_Extract_:
Skip to content
Ricardo M Campos edited this page Oct 25, 2022 · 1 revision

Introduction

  The third-generation spectral wave model which is actively used for operational wave forecasts, WAVEWATCH III (WW3), is a five-dimensional numerical model covering: space (latitude, longitude), time, and spectrum (direction and frequency). Therefore, the quality of simulations can be evaluated through these dimensions as well as the error signal that can be tracked and sourced based on the model architecture. Additionally, when the model is integrated covering a sufficiently long period of time, and reliable observations are available, a proper validation is possible using error metrics, which can be expanded to analyze the performance in time-domain, probability-domain, and spectral-domain. By considering the dimensional structure of WW3 as well as the characteristics of the outputs through signal processing covering the domains aforementioned, the quality of wave simulations can be assessed. Note that spectral wave models’ extra dimensions require a different type of validation and visualization tools compared to other modeling systems. The existing tools employ conventional methods for statistical analysis, some lack proper skill to quantify spectral wave models. This is an opportunity to deeply investigate the skill and limitations of WW3 simulations using simple visualization, validation, and statistical tools.
  In this context, the repository presented here provide a variety of tools to download observations, visualize the wave data (ww3 results and buoys), perform a model validation, and plot statistical results. The descriptions in the header of each program and function as well as the examples provide practical guidance through the aforementioned steps.

Package structure

  This repository contains the WW3-tools python package, designed to facilitate the visualization and validation of WW3 results with easy-to-handle scripts and functions. The first part is dedicated to the visualization, where codes to plot wave fields and point-outputs (time-series and spectrum) are included. Examples of “wave panels” were also developed, and users can directly visualize in one figure the five dimensions of WW3 results and compare it with buoys – ideal for case studies. Among the wave panels, there are examples to compare two WW3 simulations, side-by-side, accompanied by buoy data – for a straightforward visual comparison.

_Data provided_:
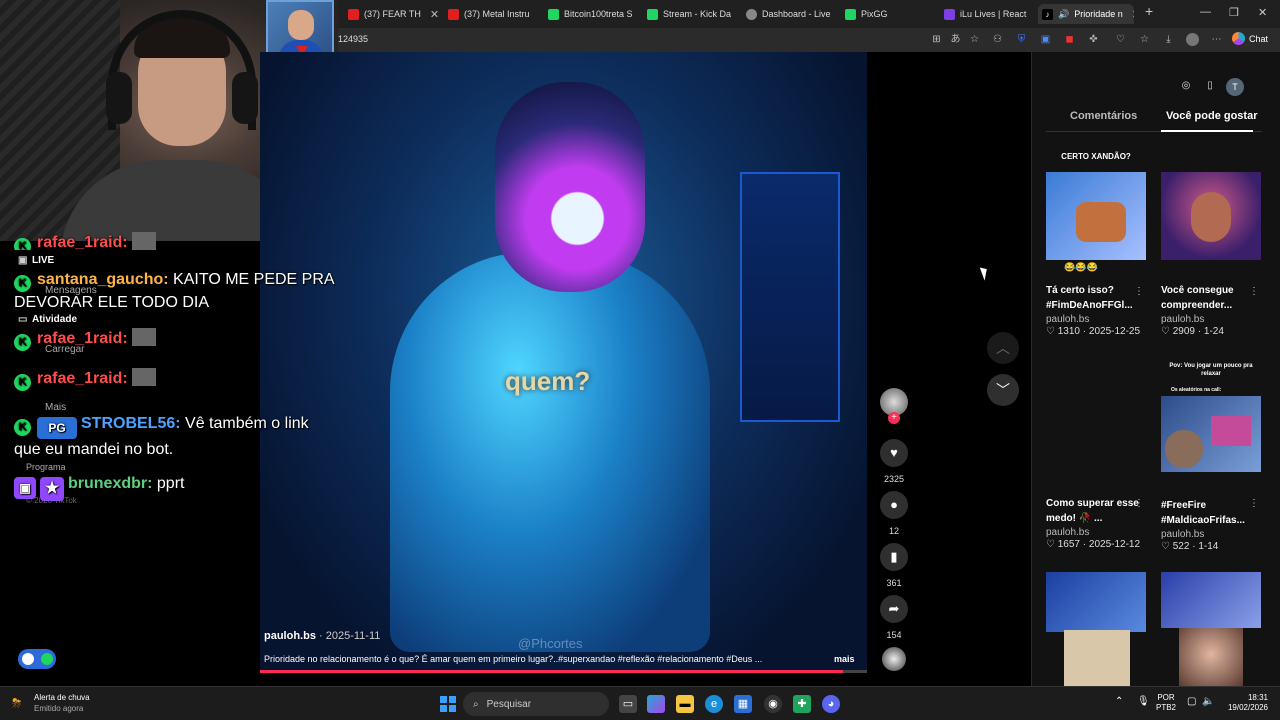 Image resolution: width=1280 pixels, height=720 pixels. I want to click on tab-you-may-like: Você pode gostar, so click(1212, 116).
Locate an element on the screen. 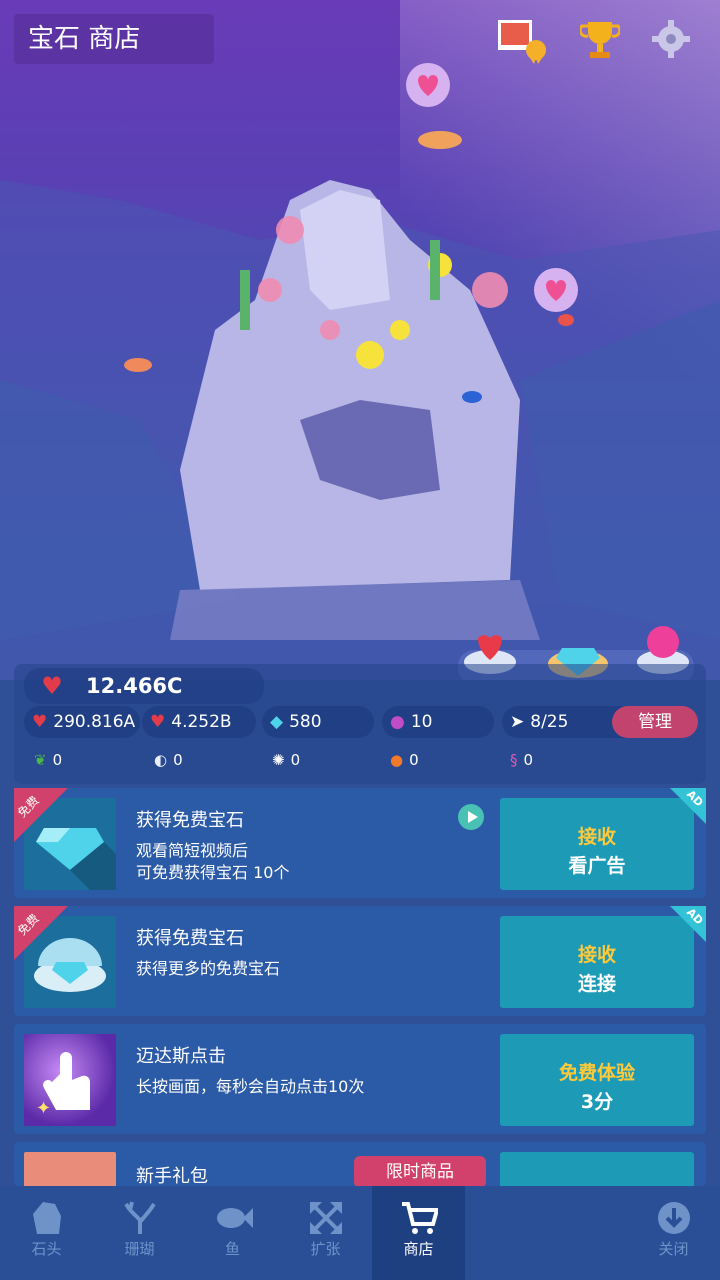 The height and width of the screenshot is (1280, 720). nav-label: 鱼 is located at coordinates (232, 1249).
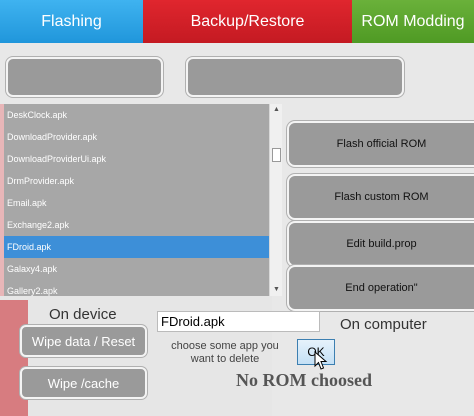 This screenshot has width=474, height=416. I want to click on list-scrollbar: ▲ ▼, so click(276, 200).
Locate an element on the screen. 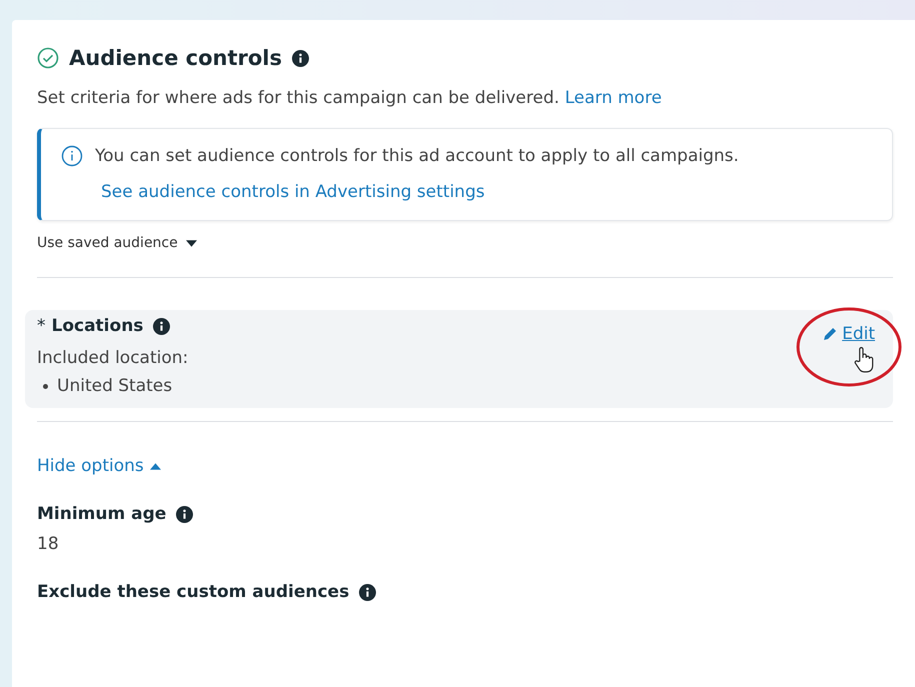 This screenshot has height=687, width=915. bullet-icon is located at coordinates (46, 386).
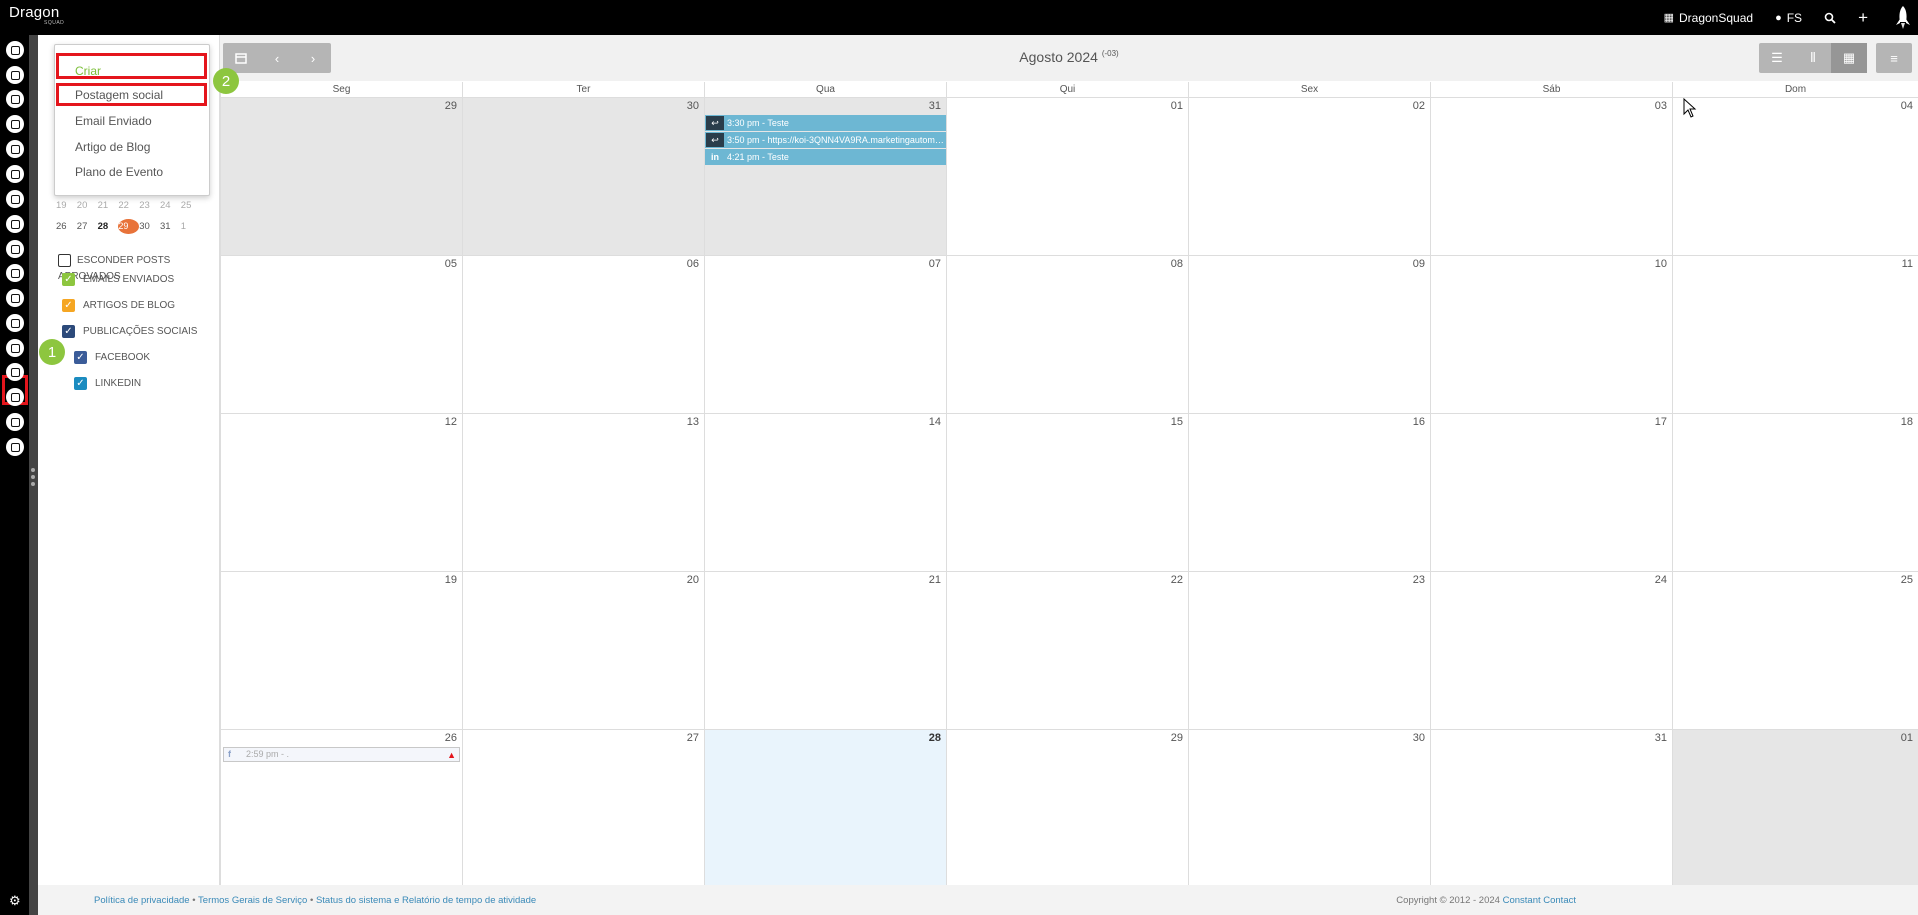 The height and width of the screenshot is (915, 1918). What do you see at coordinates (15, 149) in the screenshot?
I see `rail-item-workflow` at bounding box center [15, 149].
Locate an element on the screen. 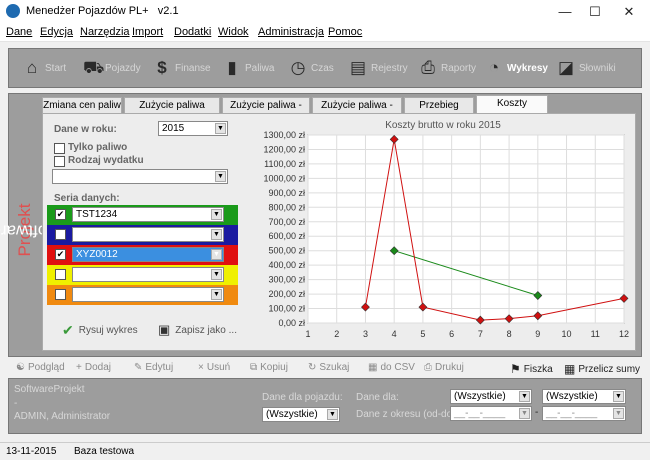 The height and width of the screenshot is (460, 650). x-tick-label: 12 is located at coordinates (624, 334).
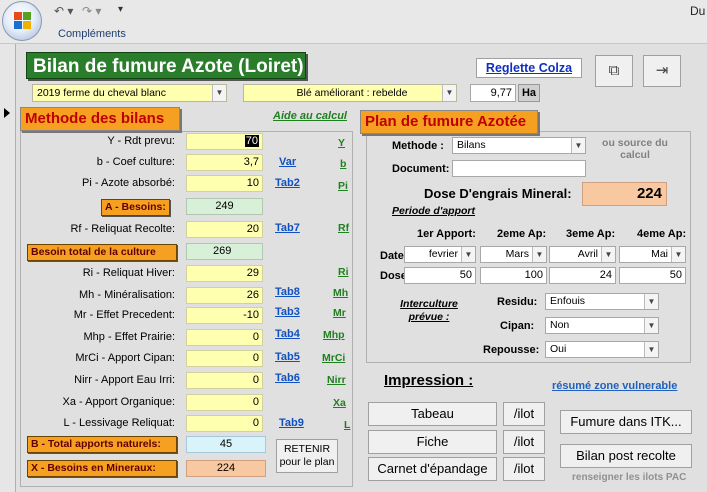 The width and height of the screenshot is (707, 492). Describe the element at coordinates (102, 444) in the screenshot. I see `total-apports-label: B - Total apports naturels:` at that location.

_The task_: Put this sentence from the WW3-tools page into Spanish: "This repository contains the WW3-tools python package, designed to facilitate the visualization and validation of WW3 results with easy-to-handle scripts and functions." The items have no connection to the WW3-tools page.

_Output of the task_: Este repositorio contiene el paquete de Python WW3-tools, diseñado para facilitar la visualización y la validación de los resultados de WW3 con scripts y funciones fáciles de manejar.